— DATA TO USE —
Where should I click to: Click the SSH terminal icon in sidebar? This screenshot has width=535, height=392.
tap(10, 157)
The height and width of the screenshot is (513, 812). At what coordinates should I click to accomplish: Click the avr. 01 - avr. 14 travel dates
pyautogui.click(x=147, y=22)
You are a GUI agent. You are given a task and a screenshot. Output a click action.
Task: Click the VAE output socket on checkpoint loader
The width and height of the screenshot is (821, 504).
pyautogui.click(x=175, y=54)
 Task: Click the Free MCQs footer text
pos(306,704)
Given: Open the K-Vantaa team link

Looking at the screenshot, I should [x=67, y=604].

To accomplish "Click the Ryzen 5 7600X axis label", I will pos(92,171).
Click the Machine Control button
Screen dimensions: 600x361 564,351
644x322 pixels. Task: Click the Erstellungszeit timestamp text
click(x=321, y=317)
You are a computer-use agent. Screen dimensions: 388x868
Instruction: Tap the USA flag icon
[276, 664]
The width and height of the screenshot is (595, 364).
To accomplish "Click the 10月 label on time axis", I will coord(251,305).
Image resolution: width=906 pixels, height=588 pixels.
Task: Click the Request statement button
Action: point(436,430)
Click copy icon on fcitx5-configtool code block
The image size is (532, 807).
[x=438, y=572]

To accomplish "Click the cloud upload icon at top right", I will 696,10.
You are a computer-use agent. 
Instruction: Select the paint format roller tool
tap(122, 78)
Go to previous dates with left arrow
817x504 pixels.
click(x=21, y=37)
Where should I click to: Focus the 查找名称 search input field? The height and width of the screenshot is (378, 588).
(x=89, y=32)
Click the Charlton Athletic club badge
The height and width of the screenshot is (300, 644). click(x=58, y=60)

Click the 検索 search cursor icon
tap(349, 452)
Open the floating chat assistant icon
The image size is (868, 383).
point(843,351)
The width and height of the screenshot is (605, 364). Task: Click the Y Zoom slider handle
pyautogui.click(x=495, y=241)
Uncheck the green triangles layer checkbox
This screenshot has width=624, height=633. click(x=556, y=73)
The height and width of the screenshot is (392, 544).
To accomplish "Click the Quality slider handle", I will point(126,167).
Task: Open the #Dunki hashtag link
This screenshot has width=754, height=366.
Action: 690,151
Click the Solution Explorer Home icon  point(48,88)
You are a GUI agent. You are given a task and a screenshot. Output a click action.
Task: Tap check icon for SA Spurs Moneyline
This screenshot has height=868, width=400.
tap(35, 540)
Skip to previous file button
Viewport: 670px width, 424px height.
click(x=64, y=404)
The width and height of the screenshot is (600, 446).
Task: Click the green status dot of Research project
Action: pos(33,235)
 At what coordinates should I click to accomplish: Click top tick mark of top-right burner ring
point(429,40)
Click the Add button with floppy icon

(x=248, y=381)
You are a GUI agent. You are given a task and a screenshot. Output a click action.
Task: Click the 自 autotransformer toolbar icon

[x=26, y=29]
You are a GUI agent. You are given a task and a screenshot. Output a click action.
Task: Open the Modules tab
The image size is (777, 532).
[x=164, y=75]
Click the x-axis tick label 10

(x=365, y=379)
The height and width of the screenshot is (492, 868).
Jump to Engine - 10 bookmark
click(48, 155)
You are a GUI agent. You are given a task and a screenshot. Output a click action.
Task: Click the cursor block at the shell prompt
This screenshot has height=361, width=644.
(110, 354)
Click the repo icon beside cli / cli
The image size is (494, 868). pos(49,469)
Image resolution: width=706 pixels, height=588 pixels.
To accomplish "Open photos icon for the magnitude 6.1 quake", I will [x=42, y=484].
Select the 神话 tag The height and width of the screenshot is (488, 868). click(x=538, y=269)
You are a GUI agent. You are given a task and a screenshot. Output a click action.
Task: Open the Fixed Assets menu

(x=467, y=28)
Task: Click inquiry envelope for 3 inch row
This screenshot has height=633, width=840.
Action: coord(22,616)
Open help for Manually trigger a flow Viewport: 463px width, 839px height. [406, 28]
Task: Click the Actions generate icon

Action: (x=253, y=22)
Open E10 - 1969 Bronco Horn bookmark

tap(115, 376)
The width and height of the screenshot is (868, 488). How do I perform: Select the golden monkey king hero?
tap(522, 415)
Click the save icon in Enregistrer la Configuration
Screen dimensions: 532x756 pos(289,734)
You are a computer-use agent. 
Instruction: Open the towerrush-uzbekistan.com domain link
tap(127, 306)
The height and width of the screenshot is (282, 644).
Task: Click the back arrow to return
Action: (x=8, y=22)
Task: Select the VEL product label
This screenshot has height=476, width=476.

— TASK TO CARRY OUT —
Copy out the line holding "Task: Open the Fixed Assets menu". Then copy every later line of the data, unchanged, through the last one.

— SOLVED PROBLEM —
Task: Open the Fixed Assets menu

(x=467, y=28)
Task: Click inquiry envelope for 3 inch row
This screenshot has height=633, width=840.
Action: coord(22,616)
Open help for Manually trigger a flow Viewport: 463px width, 839px height. [406, 28]
Task: Click the Actions generate icon

Action: (x=253, y=22)
Open E10 - 1969 Bronco Horn bookmark

tap(115, 376)
The width and height of the screenshot is (868, 488). How do I perform: Select the golden monkey king hero?
tap(522, 415)
Click the save icon in Enregistrer la Configuration
Screen dimensions: 532x756 pos(289,734)
You are a computer-use agent. 
Instruction: Open the towerrush-uzbekistan.com domain link
tap(127, 306)
The height and width of the screenshot is (282, 644).
Task: Click the back arrow to return
Action: (x=8, y=22)
Task: Select the VEL product label
This screenshot has height=476, width=476.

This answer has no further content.